▸ **WHAT YOU NEED TO DO**
Below are some records. Pull every line that contains the word "list".

▸ **EXERCISE DATA**
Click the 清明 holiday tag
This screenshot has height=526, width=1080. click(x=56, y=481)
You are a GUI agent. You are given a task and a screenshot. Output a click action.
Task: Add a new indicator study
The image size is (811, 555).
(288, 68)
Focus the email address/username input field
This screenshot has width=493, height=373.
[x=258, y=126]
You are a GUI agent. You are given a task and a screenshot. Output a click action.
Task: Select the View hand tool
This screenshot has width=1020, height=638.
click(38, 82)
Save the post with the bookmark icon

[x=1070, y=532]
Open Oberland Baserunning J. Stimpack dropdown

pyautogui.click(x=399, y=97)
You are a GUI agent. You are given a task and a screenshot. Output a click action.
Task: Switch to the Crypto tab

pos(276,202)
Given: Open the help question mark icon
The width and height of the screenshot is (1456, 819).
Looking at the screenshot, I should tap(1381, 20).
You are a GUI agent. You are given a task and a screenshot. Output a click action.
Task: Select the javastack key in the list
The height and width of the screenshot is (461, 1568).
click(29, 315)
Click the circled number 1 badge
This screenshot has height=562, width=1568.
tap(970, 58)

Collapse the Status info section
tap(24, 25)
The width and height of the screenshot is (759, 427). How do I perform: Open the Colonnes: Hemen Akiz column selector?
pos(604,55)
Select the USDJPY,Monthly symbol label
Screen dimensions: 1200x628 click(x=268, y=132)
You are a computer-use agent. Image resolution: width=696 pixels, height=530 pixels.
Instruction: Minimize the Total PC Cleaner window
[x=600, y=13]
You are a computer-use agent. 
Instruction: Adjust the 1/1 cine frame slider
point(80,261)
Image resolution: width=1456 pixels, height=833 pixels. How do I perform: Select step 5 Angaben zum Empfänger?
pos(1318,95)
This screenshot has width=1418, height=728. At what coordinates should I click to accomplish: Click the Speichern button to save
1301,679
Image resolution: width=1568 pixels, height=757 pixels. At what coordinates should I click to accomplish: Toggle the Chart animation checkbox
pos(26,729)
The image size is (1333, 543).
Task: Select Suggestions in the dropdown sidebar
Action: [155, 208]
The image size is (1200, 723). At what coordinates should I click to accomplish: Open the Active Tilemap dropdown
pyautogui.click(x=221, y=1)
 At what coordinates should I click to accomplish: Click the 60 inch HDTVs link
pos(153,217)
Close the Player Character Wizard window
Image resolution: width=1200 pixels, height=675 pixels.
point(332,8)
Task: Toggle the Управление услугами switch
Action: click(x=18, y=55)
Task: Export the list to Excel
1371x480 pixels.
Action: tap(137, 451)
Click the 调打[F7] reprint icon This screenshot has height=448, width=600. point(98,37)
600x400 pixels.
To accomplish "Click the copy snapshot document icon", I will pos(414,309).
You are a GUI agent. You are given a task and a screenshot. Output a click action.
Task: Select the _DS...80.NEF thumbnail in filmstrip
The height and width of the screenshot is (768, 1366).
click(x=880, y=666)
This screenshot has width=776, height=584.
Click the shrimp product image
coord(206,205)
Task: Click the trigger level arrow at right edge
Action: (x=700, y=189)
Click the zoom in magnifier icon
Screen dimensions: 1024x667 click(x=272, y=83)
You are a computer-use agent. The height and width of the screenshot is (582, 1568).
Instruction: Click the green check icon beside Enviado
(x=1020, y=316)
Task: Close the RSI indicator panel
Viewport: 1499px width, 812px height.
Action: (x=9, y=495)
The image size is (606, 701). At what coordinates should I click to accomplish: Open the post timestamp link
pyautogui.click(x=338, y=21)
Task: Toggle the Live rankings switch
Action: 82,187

▸ **EXERCISE SOLUTION**
Task: Select the javastack key in the list
Task: Export the list to Excel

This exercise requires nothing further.